After the surgery, those who are interested in reconstruction don’t have very many options. 

To fill a lumpectomy void, women may opt for fat grafting, a series of fat injections that may not be successful, or even breast reduction and reconstruction, where the healthy breast is reduced in size to match the reconstructed breast.

Women who opt for the removal of the entire breast may face a foreign body response to the silicone or saline-filled implants. Symptoms include pain, scarring and tissue contraction, where the breast begins to appear abnormal and is no longer symmetrical. Some saline-filled implants may even rupture.

However, that could all be avoided with TeVido’s 3-D printed implants.
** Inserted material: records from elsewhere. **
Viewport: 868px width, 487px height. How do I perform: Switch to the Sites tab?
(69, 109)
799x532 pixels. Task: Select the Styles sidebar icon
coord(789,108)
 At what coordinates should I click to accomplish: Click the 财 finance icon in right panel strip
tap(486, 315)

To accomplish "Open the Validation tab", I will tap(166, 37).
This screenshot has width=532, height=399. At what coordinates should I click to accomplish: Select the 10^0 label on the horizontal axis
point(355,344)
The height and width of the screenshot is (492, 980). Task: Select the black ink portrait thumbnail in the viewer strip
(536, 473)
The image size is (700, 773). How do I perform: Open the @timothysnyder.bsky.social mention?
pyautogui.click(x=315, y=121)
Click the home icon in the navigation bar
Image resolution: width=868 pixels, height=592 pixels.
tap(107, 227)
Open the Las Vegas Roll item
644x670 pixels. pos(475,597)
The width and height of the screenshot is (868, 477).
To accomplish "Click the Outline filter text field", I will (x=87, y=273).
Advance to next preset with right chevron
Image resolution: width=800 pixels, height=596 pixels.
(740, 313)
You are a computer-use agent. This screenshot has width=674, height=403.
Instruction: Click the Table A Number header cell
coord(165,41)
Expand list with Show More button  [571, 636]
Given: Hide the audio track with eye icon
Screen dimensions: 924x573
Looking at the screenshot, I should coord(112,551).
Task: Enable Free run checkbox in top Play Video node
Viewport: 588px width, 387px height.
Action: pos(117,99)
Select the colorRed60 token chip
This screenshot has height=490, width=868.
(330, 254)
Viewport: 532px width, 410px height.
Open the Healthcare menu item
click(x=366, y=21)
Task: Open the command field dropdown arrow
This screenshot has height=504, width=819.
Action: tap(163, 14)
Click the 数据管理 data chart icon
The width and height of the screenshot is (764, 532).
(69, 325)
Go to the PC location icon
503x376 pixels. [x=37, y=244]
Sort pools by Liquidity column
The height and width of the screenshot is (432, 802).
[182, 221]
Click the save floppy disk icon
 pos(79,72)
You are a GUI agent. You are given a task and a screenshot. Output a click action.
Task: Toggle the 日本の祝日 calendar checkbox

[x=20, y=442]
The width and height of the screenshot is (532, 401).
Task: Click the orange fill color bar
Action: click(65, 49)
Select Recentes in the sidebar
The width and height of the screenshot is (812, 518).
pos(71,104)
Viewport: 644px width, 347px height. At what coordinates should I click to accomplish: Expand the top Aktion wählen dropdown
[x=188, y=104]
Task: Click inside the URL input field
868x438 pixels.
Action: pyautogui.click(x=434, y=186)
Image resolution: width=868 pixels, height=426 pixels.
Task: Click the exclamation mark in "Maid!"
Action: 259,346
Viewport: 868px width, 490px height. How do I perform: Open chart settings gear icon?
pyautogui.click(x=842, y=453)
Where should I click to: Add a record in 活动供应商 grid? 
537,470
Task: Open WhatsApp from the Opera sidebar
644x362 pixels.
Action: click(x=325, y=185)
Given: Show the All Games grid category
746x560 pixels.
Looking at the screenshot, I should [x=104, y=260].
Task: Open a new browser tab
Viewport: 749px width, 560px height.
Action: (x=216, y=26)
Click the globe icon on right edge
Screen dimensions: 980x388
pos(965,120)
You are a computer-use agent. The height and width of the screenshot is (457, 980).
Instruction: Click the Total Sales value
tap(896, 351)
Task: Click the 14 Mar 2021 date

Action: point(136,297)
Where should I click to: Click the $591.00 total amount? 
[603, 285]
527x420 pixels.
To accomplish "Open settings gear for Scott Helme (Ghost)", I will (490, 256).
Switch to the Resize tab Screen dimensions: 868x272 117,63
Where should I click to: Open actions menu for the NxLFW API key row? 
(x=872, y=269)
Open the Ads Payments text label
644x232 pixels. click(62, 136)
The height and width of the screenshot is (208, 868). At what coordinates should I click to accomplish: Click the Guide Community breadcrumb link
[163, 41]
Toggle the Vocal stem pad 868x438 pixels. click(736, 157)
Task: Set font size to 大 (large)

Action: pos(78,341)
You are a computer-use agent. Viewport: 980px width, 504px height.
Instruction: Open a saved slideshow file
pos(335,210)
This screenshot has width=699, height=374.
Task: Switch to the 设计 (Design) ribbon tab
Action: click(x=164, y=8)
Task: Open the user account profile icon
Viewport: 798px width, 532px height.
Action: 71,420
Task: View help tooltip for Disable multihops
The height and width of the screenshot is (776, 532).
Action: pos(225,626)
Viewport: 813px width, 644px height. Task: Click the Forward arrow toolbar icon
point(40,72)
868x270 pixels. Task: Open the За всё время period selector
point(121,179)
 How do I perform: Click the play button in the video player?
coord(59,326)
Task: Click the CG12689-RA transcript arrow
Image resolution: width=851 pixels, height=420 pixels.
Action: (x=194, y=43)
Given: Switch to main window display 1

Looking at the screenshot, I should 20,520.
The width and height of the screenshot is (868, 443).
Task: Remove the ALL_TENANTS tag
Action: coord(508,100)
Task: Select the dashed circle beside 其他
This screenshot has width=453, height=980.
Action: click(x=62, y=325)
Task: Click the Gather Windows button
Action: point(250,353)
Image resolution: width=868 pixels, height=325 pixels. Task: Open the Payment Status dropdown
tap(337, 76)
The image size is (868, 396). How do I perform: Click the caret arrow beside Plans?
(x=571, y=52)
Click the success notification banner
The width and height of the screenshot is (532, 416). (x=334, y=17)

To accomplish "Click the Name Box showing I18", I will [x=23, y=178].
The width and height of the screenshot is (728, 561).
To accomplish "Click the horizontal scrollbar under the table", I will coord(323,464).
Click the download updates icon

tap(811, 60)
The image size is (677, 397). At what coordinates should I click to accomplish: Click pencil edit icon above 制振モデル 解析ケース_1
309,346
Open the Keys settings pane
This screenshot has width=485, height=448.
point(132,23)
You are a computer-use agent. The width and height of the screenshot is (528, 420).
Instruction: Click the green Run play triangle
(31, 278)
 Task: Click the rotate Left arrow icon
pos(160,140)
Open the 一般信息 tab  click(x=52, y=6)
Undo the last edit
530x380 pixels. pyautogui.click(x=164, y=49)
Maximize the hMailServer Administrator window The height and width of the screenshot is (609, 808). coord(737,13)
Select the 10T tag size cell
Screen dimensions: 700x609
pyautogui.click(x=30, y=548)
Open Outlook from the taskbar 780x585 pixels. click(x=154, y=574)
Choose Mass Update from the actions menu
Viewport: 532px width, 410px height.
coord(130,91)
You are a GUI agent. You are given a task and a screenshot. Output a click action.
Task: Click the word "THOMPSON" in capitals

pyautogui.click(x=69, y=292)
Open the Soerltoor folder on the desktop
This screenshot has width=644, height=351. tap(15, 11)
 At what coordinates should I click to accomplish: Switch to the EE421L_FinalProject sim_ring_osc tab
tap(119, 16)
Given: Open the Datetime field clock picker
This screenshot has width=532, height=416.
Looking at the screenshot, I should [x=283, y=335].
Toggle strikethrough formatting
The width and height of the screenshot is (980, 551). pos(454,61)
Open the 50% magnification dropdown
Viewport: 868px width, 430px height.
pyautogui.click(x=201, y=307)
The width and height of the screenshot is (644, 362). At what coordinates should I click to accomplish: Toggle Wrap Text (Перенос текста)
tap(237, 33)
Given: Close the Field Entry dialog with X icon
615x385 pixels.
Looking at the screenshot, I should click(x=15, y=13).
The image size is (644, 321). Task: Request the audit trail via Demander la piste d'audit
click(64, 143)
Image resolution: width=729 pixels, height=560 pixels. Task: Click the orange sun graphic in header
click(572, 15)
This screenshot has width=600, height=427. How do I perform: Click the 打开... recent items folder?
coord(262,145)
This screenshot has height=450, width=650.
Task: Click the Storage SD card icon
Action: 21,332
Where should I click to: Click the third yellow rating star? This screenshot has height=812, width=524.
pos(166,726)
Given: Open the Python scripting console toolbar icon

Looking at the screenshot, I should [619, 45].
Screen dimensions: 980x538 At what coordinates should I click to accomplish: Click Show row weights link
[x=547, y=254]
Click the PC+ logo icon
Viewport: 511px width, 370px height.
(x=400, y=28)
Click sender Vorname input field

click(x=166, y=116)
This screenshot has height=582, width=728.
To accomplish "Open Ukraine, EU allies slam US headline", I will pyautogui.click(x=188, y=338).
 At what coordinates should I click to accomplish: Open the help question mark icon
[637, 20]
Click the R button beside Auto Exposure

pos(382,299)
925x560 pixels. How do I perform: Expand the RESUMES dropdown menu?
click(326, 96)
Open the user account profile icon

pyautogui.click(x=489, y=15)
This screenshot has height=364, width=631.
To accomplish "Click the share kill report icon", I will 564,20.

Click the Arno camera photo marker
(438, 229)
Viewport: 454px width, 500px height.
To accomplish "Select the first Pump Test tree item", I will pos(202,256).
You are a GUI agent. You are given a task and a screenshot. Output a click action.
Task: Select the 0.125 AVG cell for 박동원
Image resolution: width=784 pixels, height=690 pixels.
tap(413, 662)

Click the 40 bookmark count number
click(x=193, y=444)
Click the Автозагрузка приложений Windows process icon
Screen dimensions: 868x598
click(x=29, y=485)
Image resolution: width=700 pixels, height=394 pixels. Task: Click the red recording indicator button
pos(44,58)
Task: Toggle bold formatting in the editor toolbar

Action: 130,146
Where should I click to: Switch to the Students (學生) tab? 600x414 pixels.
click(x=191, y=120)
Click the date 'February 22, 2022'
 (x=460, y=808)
“What we’re going to do is take the patient’s very own cells and use them so that there won’t be a foreign body response,” Boland said.

Still in the first phases of the study, TeVido is currently conducting studies on mice to verify tissue compatibility.

 

“What we’re looking for is tissue rejection and anastomosis, where the body’s microvessels [or blood vessels] connect with the skin graft,” said Maria Yanez, Ph.D., a UTEP alumna and staff scientist at TeVido. “It’s still a little early, but what I’ve found so far is that after the implant of the skin graft, fat cells start to grow.”

That’s a good sign.

In order to be successful, the cells need to survive, connect with the host and grow in the space where they’re implanted.

Once the results are completely gathered, Laura Bosworth-Bucher, CEO of TeVido and UTEP alumna told MEDCITY News that “Next the work will be to expand the size [of the tissue] capability and prove that it works over larger sizes [for human use].”

Bosworth-Bucher, who is a former Fortune 50 executive and holds a degree in metallurgical and materials engineering, told El Paso Inc. that the products could be on the market in as little as seven years.

Although the 3-D printed implants are currently being developed for women who have undergone lumpectomies, Boland believes the technology is capable of printing larger implants for patients who have undergone complete mastectomies. However, before that, more research is needed on printing larger volumes.

In the future, the team predicts that the technology will also be capable of helping patients with diabetes who suffer from chronic, non-healing wounds.

Boland said there’s even a possibility of printing organs – like kidneys and hearts.

“There are a lot of opportunities for more research. For example, fat is important for supporting stem cells – there are a lot of them naturally in your fat and we could use liposuction to isolate them," he said. "And so it might be possible to regenerate organs that are failing. There is also some evidence that fat lowers scarring in people. So this could potentially help people who have been in accidents or are burned. We could improve their healing by implanting a small, thin layer of fat under their skin where they were scarred.”